Jeevandran Nair

Personal information
- Full name: S Jeevandran Nair
- Born: 18 March 1974 (age 52) Port Dickson, Negeri Sembilan, Malaysia
- Batting: Right-handed
- Bowling: Off spin
- Role: Bowler

Career statistics
| Competition | List A | ICC Trophy |
| Matches | 5 | 7 |
| Runs scored | 31 | 44 |
| Batting average | 7.75 | 7.33 |
| 100s/50s | 0/0 | 0/0 |
| Top score | 23* | 16 |
| Balls bowled | 84 | 284 |
| Wickets | 4 | 6 |
| Bowling average | 29.00 | 22.50 |
| 5 wickets in innings | 0 | 0 |
| 10 wickets in match | 0 | 0 |
| Best bowling | 3/53 | 4/22 |
| Catches/stumpings | 2/– | 2/– |
- Source: CricketArchive, 18 January 2008

= Jeevandran Nair =

Malaysian cricketer

S Jeevandran Nair (born 18 March 1974) is a Malaysian cricketer.
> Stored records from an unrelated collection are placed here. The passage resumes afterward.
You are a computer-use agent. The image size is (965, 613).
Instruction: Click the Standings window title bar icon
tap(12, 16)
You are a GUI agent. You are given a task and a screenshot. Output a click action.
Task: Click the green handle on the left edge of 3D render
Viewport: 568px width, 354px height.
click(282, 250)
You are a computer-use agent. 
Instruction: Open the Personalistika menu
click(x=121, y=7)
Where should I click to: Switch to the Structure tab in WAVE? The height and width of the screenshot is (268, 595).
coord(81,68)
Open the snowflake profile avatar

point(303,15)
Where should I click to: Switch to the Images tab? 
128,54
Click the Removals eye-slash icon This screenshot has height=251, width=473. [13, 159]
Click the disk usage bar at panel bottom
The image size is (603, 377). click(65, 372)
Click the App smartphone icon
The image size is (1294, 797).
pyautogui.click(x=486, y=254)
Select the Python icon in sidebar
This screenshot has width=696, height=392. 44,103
A right-handed batsman and off spin bowler, he played for the Malaysia national cricket team between 1996 and 2002.

==Biography==
Born in Port Dickson in 1974, Jeevandran Nair first played for Malaysia in one match of the 1996 Stan Nagaiah Trophy series against Singapore, also playing in that year's Saudara Cup match. In 1997, after playing all three matches of the Stan Nagaiah Trophy series, he played in the 1997 ICC Trophy, hosted in Kuala Lumpur.
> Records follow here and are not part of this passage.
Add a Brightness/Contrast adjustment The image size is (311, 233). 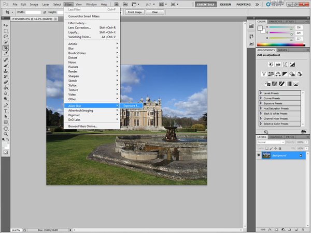(x=270, y=64)
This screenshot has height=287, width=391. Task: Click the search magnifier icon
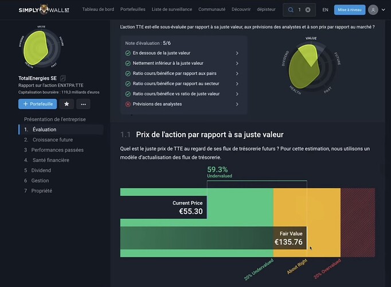(291, 10)
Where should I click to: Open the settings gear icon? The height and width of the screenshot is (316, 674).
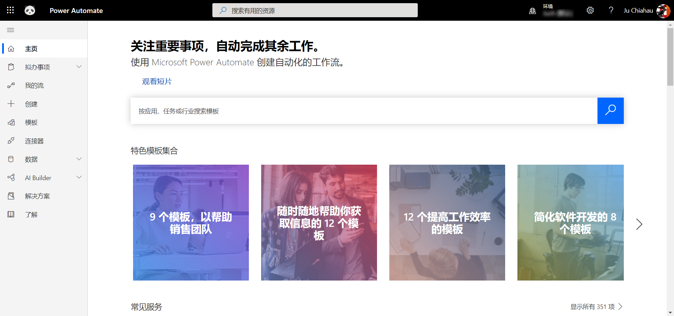click(x=590, y=10)
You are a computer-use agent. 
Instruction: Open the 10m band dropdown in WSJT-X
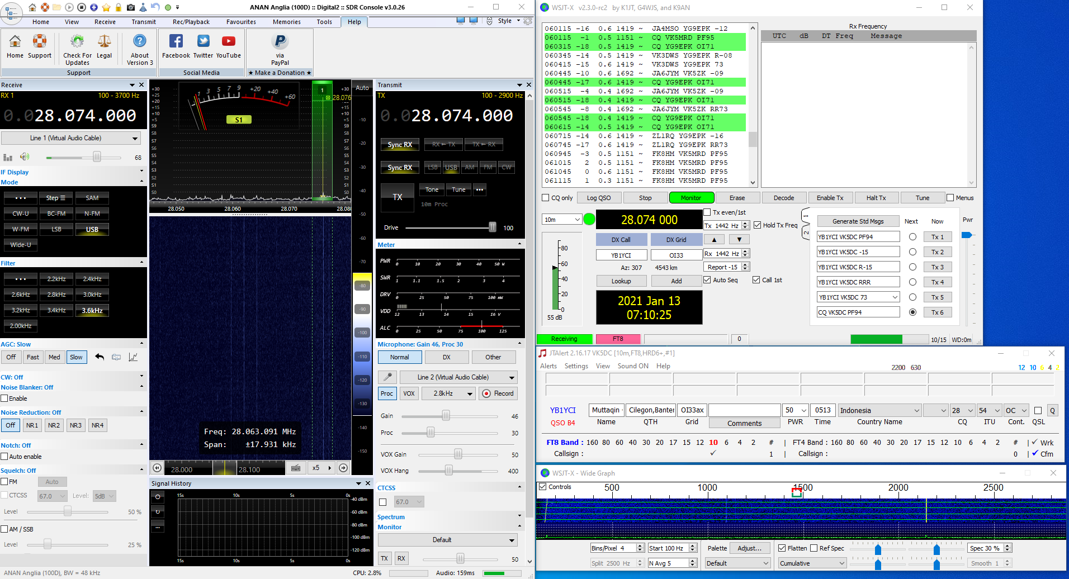point(561,219)
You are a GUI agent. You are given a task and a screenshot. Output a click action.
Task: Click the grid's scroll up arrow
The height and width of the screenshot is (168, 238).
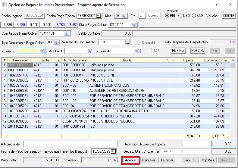click(x=233, y=60)
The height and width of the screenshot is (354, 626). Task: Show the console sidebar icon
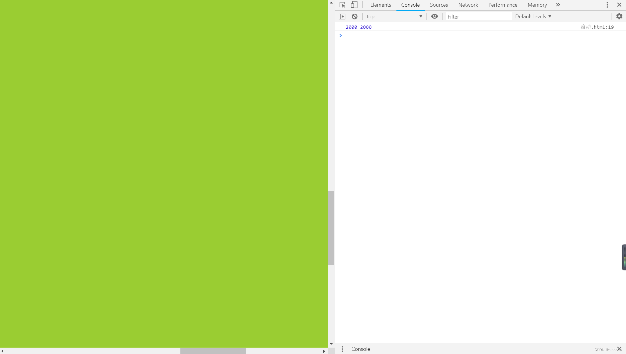pos(342,17)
He made his List A debut in March 1998, after playing in that year's Stan Nagaiah Trophy series, playing three matches in the Wills Cup, a Pakistani domestic one-day competition. He played in his second, and final, Saudara Cup match in August before representing Malaysia in the cricket tournament at the 1998 Commonwealth Games, hosted in Kuala Lumpur, where he played against Sri Lanka and Zimbabwe.

Following the Commonwealth Games he played in the 1998 ACC Trophy in Nepal, before spending almost four years out of the Malaysian national side. He returned for the 2002 ACC Trophy in Singapore, which is his last appearance for Malaysia to date.